When counting, include every line of the data that holds "block", then state the total alone.
:::::
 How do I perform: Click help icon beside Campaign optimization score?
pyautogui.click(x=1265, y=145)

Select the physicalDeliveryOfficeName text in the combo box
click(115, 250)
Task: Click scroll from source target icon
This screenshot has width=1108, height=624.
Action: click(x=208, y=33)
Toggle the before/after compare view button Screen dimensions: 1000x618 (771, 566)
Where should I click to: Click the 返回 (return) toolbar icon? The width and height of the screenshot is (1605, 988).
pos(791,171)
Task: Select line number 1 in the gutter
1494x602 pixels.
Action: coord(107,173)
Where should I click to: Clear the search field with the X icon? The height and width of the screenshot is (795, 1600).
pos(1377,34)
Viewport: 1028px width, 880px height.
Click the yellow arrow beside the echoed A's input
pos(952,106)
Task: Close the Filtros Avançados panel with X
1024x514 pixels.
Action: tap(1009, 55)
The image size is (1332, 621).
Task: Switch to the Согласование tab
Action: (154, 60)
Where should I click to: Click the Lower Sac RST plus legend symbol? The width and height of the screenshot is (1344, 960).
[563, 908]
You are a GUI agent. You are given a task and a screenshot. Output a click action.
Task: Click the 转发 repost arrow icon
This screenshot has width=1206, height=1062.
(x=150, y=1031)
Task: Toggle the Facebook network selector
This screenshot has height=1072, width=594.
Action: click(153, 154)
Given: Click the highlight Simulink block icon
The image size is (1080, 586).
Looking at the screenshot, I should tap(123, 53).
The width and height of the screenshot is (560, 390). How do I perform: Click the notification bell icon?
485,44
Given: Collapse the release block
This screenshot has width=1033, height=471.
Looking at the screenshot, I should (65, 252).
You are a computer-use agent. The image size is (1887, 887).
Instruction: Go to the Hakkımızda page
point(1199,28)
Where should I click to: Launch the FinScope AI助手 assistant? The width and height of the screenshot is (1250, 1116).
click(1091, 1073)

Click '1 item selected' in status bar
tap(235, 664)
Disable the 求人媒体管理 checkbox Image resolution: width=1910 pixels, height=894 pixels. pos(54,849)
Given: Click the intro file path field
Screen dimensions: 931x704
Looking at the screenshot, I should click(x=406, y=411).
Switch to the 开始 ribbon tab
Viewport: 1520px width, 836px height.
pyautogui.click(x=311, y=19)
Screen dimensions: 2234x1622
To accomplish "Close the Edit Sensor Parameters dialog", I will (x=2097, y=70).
:::::
ANSWER AREA — 2